Well, a fair amount of other people do believe that you should use coercion to make people healthier. So let’s, for once, accept their premises, and thus the idea that the “war on tobacco” is a legitimate endeavor for governments. However, as in any war, the way battles are fought should matter, shouldn’t it?
Yet sometimes you have the impression that governments are consciously over-reaching. For example, the war on tobacco could be fought basically by taxing cigarettes upon the assumption that demand will decline because of higher prices (a fair assumption, although the higher the taxes, the higher the incentive to buy tobacco in the black market); by educating younger generations on the dangers of tobacco in schools; or by regulating the ways in which tobacco products are sold. Governments rely on a mix of these three strategies. I would maintain that the second strategy is rather uncontroversial, the first tends to be the most effective, the third is the one in which health authorities tend to overshoot.
A recent example comes from Ireland, that is pondering the introduction of so-called “plain packaging.” Plain packaging is a kind of regulation that will take away all recognizable items from a cigarettes’ packaging, including the producer’s brand. The idea behind is that the “coolness” of smoking is associated with the allure of particular brands, whereas turning cigarettes into “generic” products may substantially decrease their appeal. It will also be a big blow for the industry.

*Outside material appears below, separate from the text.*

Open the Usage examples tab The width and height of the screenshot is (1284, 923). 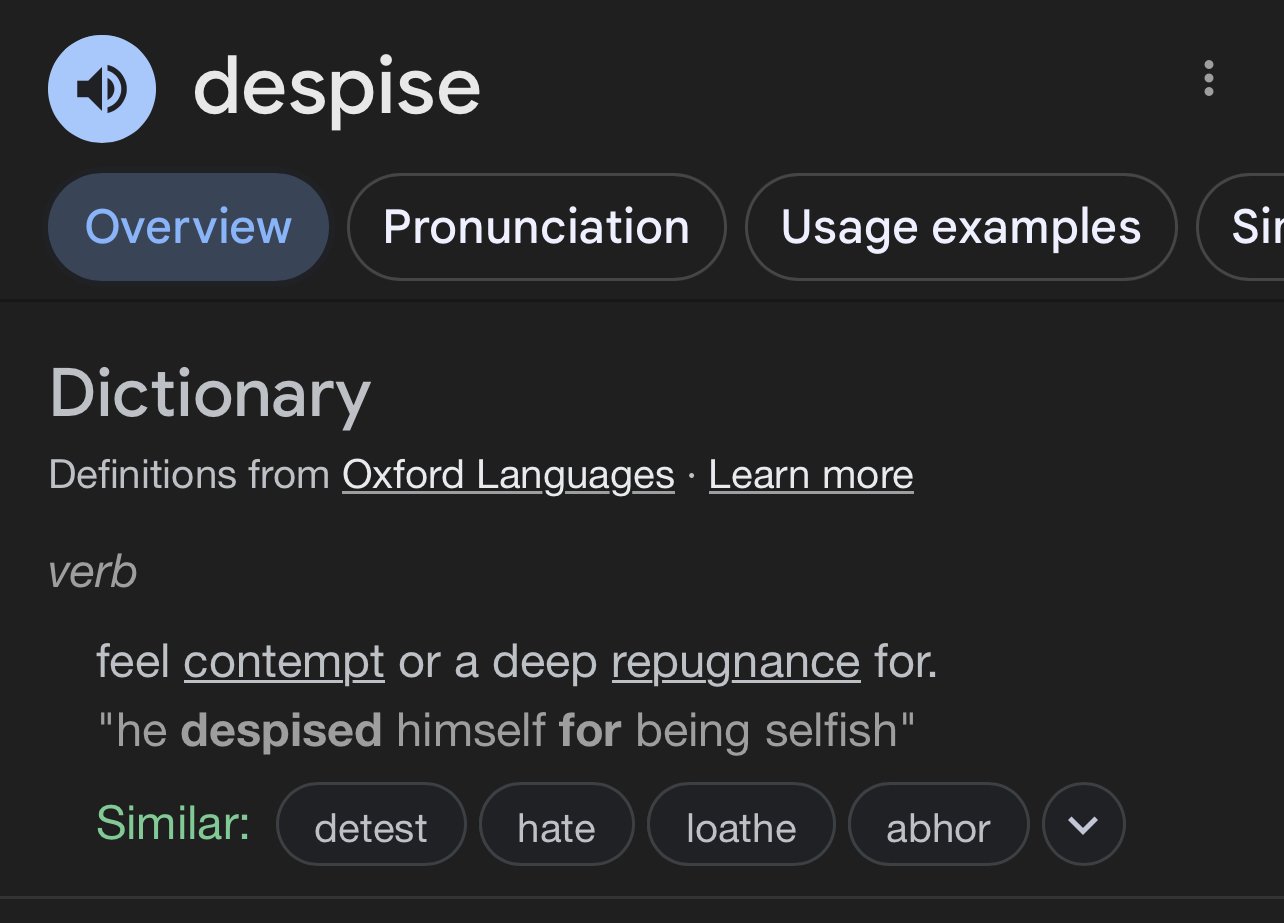point(961,227)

The times when tobacco manufacturers were competing by investing enormous amount of money in advertisements and sponsoring sport races are long gone; but what kind of competition will be, the one between essentially similar products that can’t be even seen as “different” by consumers?

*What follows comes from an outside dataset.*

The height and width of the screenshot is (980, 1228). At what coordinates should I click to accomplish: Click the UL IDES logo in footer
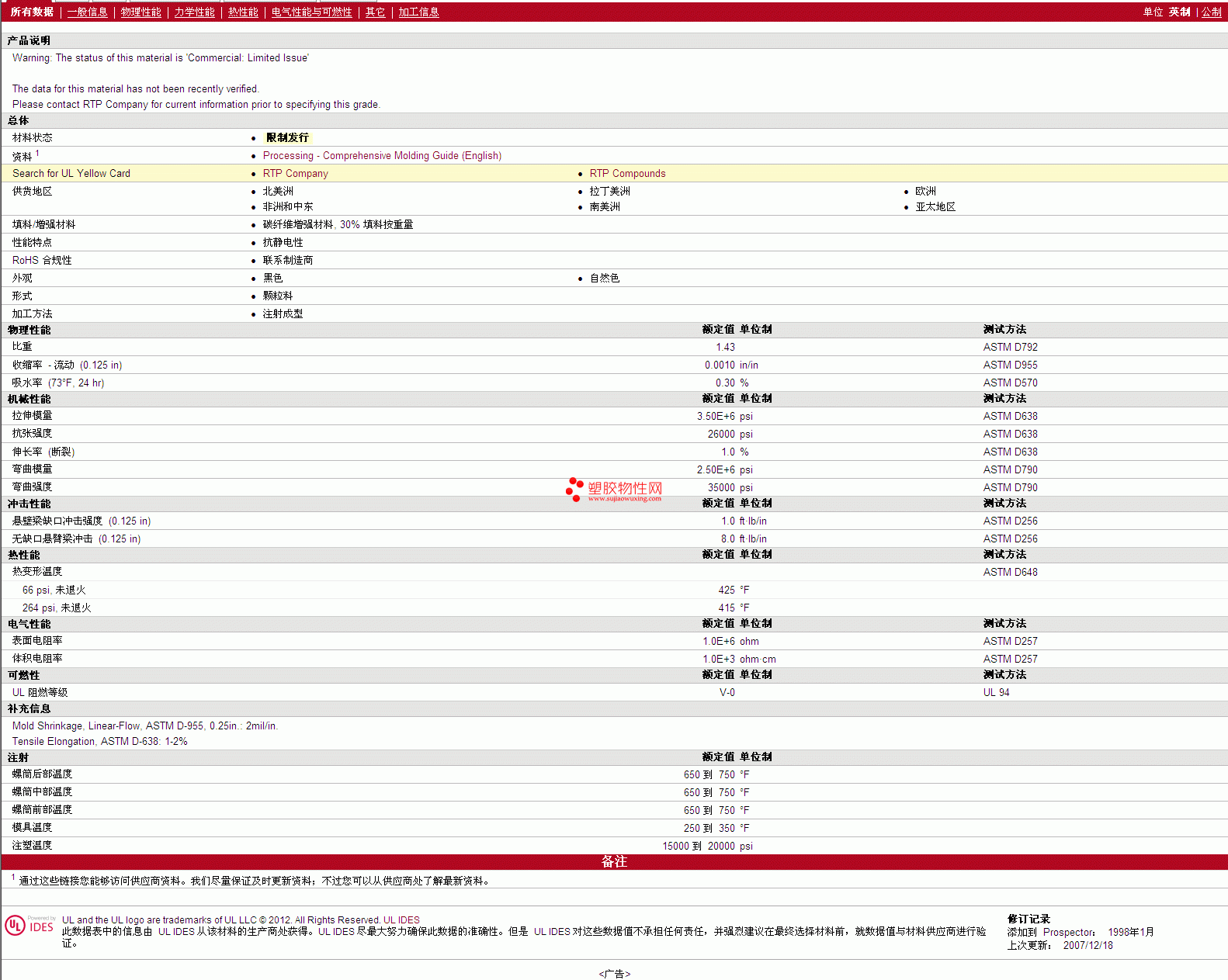[29, 926]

On the top of that, the Irish Tobacco Manufacturers note that:

In Ireland at the moment it is illegal to display or advertise tobacco products in any commercial context, including registered retail outlets. However, tobacco products are openly on view in illicit markets. Packaging is only visible to adult smokers when they purchase their cigarettes or tobacco and allows them to easily differentiate their preferred brands from other products.

The Law Society, the professional body for solicitors in Ireland, expressed concerns that plain packaging may undermine intellectual property.
Personally, however, I find plain packaging troublesome from another perspective. I suppose all the “war on tobacco” policies start upon the assumption that tobacco is a poisonous substance. And yet if we are dealing with products that are potentially dangerous, a proper branding should be allowed. Brands convey information, and, if you want to get poisoned (after your parents, your teachers, t.v. and government have informed you about all the dangers of cigarette smoking), you should be able to do this with products you clearly identify. This is particularly needed, as new issues are regularly raised with additives and ingredients of cigarettes: if some are considered potentially more dangerous than others, the consumer should be able to easily distinguish between products.
It doesn’t seem to me that the fact that a product is potentially dangerous for somebody’s health is per se a good argument to consider freedom of choice irrelevant, and thus to avoid differentiation. Rather the opposite: precisely because a product is poisonous, I shall retain the full right to choose my venom – as not all poisons are the same.